=== TASK DESCRIPTION ===
All of the entries must be duplicated exactly.

=== DATA UNDER STUDY ===

* * * * * * * * *

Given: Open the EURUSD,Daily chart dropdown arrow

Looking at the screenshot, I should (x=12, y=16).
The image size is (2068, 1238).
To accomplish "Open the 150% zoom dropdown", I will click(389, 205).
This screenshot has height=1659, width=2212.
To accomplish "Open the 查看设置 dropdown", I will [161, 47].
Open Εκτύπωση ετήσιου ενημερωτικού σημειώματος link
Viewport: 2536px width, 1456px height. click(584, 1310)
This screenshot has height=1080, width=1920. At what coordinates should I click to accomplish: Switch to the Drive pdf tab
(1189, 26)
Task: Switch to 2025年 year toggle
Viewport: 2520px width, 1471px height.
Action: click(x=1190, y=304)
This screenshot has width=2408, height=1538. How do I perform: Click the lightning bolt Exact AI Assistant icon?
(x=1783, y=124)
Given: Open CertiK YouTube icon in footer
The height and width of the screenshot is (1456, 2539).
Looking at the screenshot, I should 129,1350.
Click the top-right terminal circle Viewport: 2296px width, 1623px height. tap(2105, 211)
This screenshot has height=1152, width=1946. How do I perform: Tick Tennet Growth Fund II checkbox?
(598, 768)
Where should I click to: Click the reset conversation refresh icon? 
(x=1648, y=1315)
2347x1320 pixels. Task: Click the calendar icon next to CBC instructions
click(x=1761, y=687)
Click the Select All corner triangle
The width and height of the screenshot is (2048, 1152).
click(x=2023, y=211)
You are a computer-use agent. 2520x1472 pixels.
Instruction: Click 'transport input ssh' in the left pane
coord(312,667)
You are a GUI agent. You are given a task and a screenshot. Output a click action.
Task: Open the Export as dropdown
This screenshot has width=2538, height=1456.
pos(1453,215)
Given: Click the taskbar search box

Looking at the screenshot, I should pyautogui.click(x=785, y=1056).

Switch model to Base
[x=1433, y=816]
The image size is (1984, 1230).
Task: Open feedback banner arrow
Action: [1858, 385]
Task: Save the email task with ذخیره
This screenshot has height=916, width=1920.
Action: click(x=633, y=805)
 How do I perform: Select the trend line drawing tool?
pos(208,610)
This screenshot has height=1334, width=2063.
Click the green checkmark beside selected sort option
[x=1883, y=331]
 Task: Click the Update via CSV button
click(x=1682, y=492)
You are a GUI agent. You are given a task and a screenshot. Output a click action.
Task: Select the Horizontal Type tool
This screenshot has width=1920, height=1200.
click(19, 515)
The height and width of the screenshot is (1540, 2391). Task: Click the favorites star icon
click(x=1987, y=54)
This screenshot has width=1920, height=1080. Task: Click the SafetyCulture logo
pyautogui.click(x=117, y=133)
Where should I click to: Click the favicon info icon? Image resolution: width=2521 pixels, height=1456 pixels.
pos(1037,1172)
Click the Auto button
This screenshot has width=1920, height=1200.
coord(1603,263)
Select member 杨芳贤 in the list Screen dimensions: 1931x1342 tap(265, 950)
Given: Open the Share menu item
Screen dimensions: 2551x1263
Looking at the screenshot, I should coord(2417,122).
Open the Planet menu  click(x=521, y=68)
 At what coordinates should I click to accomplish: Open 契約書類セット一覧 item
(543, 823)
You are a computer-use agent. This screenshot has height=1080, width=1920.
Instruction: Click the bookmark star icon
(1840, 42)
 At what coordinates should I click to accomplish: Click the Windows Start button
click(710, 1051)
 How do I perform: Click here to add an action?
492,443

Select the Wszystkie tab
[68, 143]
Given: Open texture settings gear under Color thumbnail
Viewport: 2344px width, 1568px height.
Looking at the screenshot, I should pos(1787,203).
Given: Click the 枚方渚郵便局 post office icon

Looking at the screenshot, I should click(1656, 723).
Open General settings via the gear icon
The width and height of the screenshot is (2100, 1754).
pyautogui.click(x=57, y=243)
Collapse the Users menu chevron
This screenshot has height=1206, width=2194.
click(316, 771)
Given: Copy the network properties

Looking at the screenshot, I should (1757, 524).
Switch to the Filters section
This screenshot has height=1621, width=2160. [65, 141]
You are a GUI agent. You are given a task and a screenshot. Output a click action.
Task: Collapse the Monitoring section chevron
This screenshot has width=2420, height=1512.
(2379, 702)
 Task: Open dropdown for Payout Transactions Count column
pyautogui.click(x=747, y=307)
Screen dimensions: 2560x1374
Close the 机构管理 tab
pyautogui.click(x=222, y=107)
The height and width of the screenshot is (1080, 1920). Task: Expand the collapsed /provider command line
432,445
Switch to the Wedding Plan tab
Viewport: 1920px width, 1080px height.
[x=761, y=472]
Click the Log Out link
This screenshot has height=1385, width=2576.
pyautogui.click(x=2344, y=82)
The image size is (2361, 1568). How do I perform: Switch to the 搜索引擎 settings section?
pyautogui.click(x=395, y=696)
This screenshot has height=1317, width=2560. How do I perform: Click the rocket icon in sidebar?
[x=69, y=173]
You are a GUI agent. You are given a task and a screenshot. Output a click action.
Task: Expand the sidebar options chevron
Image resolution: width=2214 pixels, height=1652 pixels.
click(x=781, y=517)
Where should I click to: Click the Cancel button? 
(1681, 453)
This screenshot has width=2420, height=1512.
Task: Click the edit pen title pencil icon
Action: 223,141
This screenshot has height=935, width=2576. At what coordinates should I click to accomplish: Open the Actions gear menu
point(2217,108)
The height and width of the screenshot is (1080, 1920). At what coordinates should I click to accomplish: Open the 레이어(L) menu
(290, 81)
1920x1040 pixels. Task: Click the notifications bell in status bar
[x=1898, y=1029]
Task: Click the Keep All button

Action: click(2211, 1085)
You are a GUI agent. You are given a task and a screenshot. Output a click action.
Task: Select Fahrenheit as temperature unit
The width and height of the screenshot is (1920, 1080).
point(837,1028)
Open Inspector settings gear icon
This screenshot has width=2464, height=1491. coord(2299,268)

* * * * * * * * *

=== PROBLEM SOLUTION ===
Given: Open the EURUSD,Daily chart dropdown arrow

Looking at the screenshot, I should (x=12, y=16).
The image size is (2068, 1238).
To accomplish "Open the 150% zoom dropdown", I will click(389, 205).
This screenshot has height=1659, width=2212.
To accomplish "Open the 查看设置 dropdown", I will [161, 47].
Open Εκτύπωση ετήσιου ενημερωτικού σημειώματος link
Viewport: 2536px width, 1456px height. click(584, 1310)
This screenshot has height=1080, width=1920. At what coordinates should I click to accomplish: Switch to the Drive pdf tab
(1189, 26)
Task: Switch to 2025年 year toggle
Viewport: 2520px width, 1471px height.
Action: click(x=1190, y=304)
This screenshot has width=2408, height=1538. How do I perform: Click the lightning bolt Exact AI Assistant icon?
(x=1783, y=124)
Given: Open CertiK YouTube icon in footer
The height and width of the screenshot is (1456, 2539).
Looking at the screenshot, I should 129,1350.
Click the top-right terminal circle Viewport: 2296px width, 1623px height. tap(2105, 211)
This screenshot has height=1152, width=1946. How do I perform: Tick Tennet Growth Fund II checkbox?
(598, 768)
Where should I click to: Click the reset conversation refresh icon? 
(x=1648, y=1315)
2347x1320 pixels. Task: Click the calendar icon next to CBC instructions
click(x=1761, y=687)
Click the Select All corner triangle
The width and height of the screenshot is (2048, 1152).
click(x=2023, y=211)
You are a computer-use agent. 2520x1472 pixels.
Instruction: Click 'transport input ssh' in the left pane
coord(312,667)
You are a GUI agent. You are given a task and a screenshot. Output a click action.
Task: Open the Export as dropdown
This screenshot has width=2538, height=1456.
pos(1453,215)
Given: Click the taskbar search box

Looking at the screenshot, I should pyautogui.click(x=785, y=1056).

Switch model to Base
[x=1433, y=816]
The image size is (1984, 1230).
Task: Open feedback banner arrow
Action: [1858, 385]
Task: Save the email task with ذخیره
This screenshot has height=916, width=1920.
Action: click(x=633, y=805)
 How do I perform: Select the trend line drawing tool?
pos(208,610)
This screenshot has height=1334, width=2063.
Click the green checkmark beside selected sort option
[x=1883, y=331]
 Task: Click the Update via CSV button
click(x=1682, y=492)
You are a GUI agent. You are given a task and a screenshot. Output a click action.
Task: Select the Horizontal Type tool
This screenshot has width=1920, height=1200.
click(19, 515)
The height and width of the screenshot is (1540, 2391). Task: Click the favorites star icon
click(x=1987, y=54)
This screenshot has width=1920, height=1080. Task: Click the SafetyCulture logo
pyautogui.click(x=117, y=133)
Where should I click to: Click the favicon info icon? Image resolution: width=2521 pixels, height=1456 pixels.
pos(1037,1172)
Click the Auto button
This screenshot has width=1920, height=1200.
coord(1603,263)
Select member 杨芳贤 in the list Screen dimensions: 1931x1342 tap(265, 950)
Given: Open the Share menu item
Screen dimensions: 2551x1263
Looking at the screenshot, I should coord(2417,122).
Open the Planet menu  click(x=521, y=68)
 At what coordinates should I click to accomplish: Open 契約書類セット一覧 item
(543, 823)
You are a computer-use agent. This screenshot has height=1080, width=1920.
Instruction: Click the bookmark star icon
(1840, 42)
 At what coordinates should I click to accomplish: Click the Windows Start button
click(710, 1051)
 How do I perform: Click here to add an action?
492,443

Select the Wszystkie tab
[68, 143]
Given: Open texture settings gear under Color thumbnail
Viewport: 2344px width, 1568px height.
Looking at the screenshot, I should pos(1787,203).
Given: Click the 枚方渚郵便局 post office icon

Looking at the screenshot, I should click(1656, 723).
Open General settings via the gear icon
The width and height of the screenshot is (2100, 1754).
pyautogui.click(x=57, y=243)
Collapse the Users menu chevron
This screenshot has height=1206, width=2194.
click(316, 771)
Given: Copy the network properties

Looking at the screenshot, I should (1757, 524).
Switch to the Filters section
This screenshot has height=1621, width=2160. [65, 141]
You are a GUI agent. You are given a task and a screenshot. Output a click action.
Task: Collapse the Monitoring section chevron
This screenshot has width=2420, height=1512.
(2379, 702)
 Task: Open dropdown for Payout Transactions Count column
pyautogui.click(x=747, y=307)
Screen dimensions: 2560x1374
Close the 机构管理 tab
pyautogui.click(x=222, y=107)
The height and width of the screenshot is (1080, 1920). Task: Expand the collapsed /provider command line
432,445
Switch to the Wedding Plan tab
Viewport: 1920px width, 1080px height.
[x=761, y=472]
Click the Log Out link
This screenshot has height=1385, width=2576.
pyautogui.click(x=2344, y=82)
The image size is (2361, 1568). How do I perform: Switch to the 搜索引擎 settings section?
pyautogui.click(x=395, y=696)
This screenshot has height=1317, width=2560. How do I perform: Click the rocket icon in sidebar?
[x=69, y=173]
You are a GUI agent. You are given a task and a screenshot. Output a click action.
Task: Expand the sidebar options chevron
Image resolution: width=2214 pixels, height=1652 pixels.
click(x=781, y=517)
Where should I click to: Click the Cancel button? 
(1681, 453)
This screenshot has width=2420, height=1512.
Task: Click the edit pen title pencil icon
Action: 223,141
This screenshot has height=935, width=2576. At what coordinates should I click to accomplish: Open the Actions gear menu
point(2217,108)
The height and width of the screenshot is (1080, 1920). At what coordinates should I click to accomplish: Open the 레이어(L) menu
(290, 81)
1920x1040 pixels. Task: Click the notifications bell in status bar
[x=1898, y=1029]
Task: Click the Keep All button

Action: click(2211, 1085)
You are a GUI agent. You are given a task and a screenshot. Output a click action.
Task: Select Fahrenheit as temperature unit
The width and height of the screenshot is (1920, 1080).
point(837,1028)
Open Inspector settings gear icon
This screenshot has width=2464, height=1491. coord(2299,268)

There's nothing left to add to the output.